▸ **The request**
Write out these records again, switching every "screenshot" to "screen capture" and leaving all else unchanged. Leave the pictures out of your answer.

___ Data lines ___

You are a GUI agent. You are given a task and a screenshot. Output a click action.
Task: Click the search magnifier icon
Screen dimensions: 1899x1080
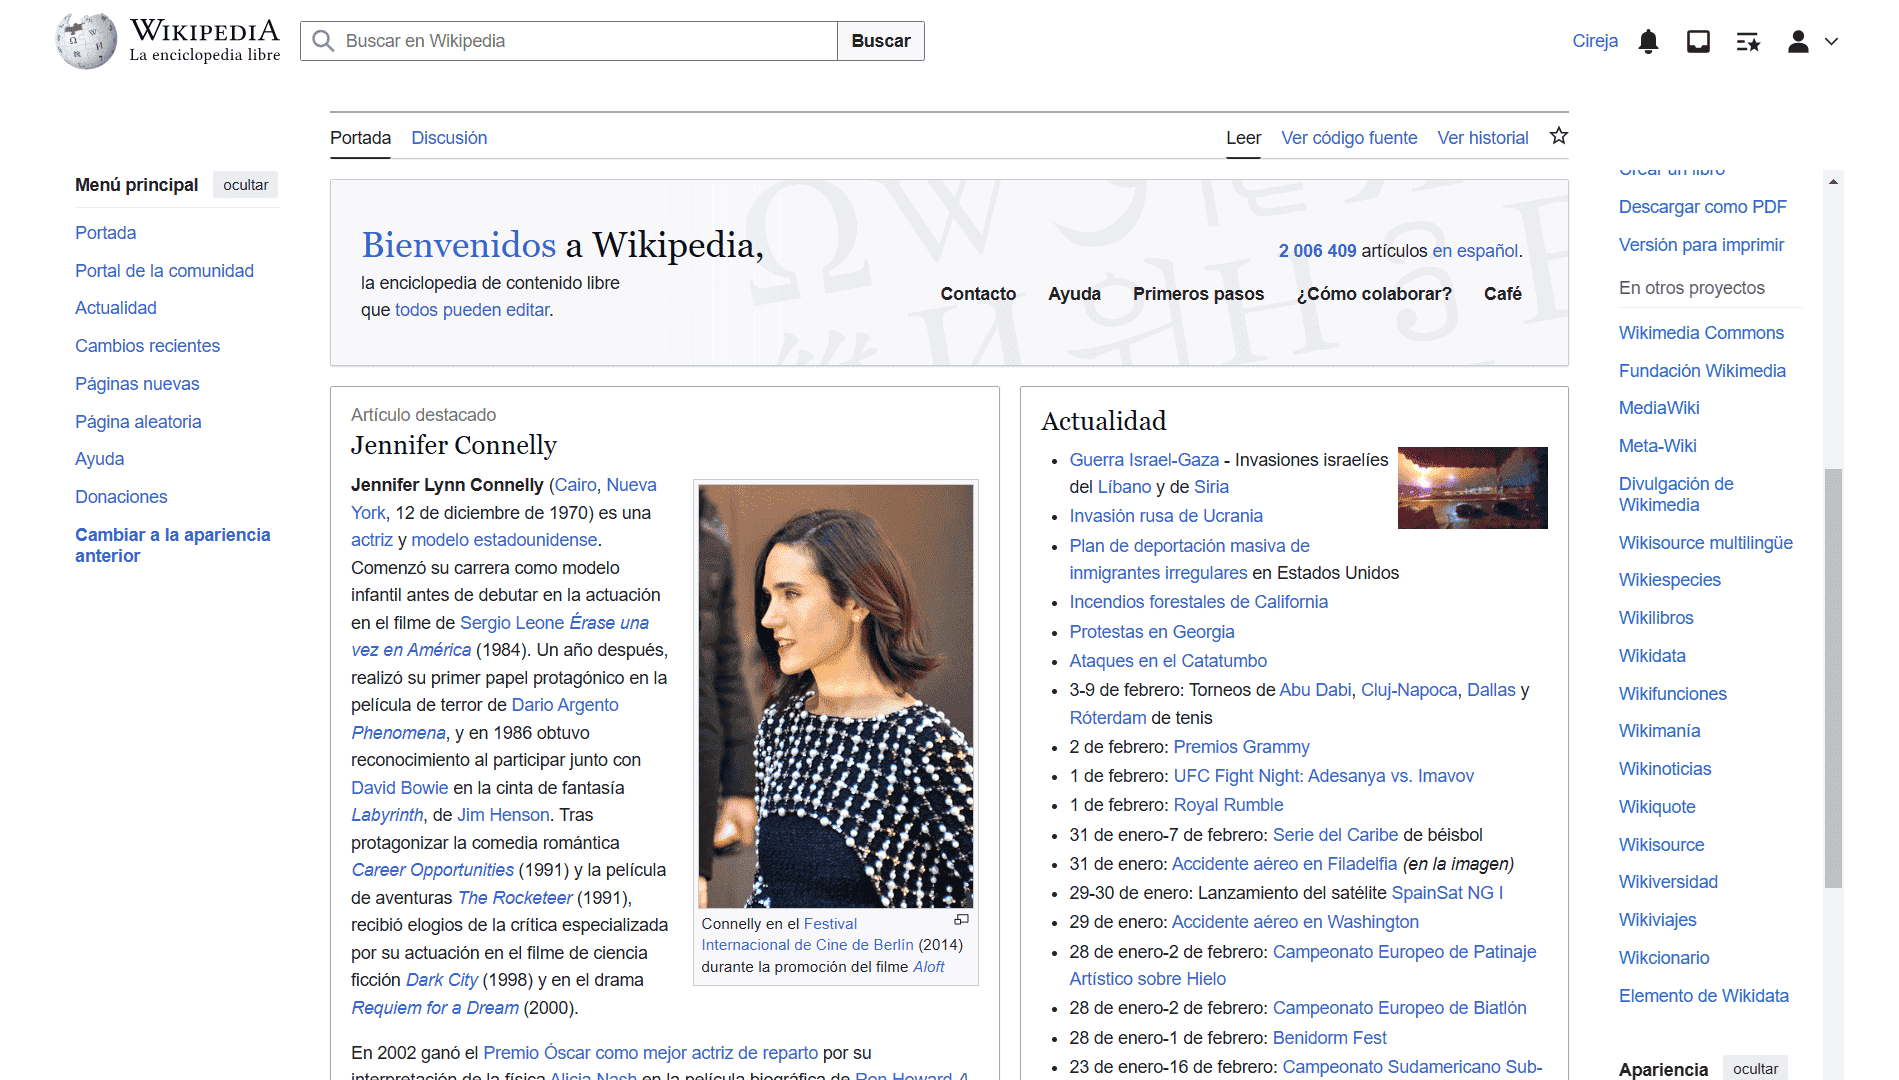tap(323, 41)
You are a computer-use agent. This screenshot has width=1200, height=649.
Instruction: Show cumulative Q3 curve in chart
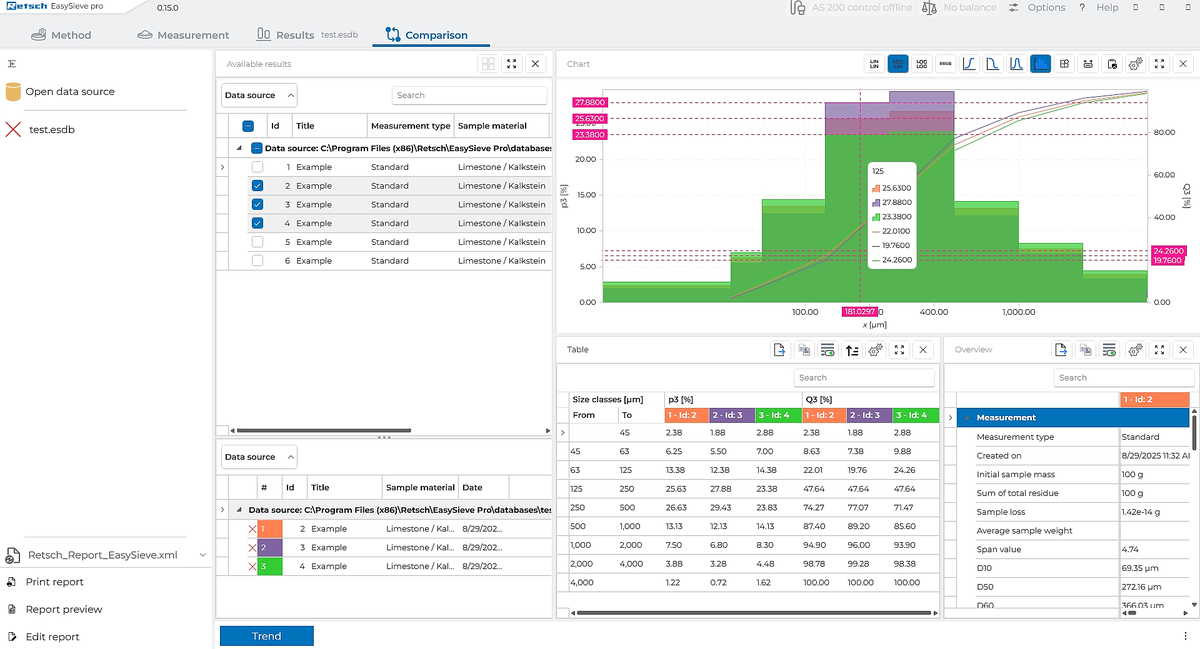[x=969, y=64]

___

▸ **Result for this exercise**
You are a GUI agent. You are given a task and a screen capture. Output a click action.
Task: Click the search magnifier icon
Screen dimensions: 1899x1080
tap(323, 41)
You are a computer-use agent. This screen capture has width=1200, height=649.
Instruction: Show cumulative Q3 curve in chart
[x=969, y=64]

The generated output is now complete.